**PROBLEM TO WORK ON:**
What lines in this listing contain the string "computer"? Report each one by copying it.

--- START ---

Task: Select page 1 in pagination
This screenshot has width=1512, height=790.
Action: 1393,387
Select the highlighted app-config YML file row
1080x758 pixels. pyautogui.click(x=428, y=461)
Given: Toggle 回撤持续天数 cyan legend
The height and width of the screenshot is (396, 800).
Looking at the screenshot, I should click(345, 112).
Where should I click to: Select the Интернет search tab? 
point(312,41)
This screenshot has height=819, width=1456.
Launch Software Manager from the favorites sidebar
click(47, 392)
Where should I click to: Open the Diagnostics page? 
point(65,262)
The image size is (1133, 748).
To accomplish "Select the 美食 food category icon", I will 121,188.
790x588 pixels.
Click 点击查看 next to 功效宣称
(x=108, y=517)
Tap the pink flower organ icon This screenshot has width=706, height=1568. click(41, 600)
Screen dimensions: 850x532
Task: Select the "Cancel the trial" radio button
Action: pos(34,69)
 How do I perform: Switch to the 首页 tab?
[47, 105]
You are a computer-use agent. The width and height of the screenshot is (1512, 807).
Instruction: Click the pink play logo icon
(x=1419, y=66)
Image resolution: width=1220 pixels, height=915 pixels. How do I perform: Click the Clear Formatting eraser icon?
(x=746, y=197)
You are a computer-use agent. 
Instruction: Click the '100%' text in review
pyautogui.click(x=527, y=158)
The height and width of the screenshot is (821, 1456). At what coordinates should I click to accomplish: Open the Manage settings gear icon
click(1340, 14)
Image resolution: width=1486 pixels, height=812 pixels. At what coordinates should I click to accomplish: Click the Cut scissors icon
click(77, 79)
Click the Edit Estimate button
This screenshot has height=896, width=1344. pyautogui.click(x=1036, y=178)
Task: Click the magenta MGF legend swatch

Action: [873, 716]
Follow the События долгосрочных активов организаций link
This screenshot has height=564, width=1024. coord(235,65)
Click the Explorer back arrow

--- END ---

**THE ANSWER:**
You are a computer-use agent. The width and height of the screenshot is (1512, 807).
You are a computer-use agent. 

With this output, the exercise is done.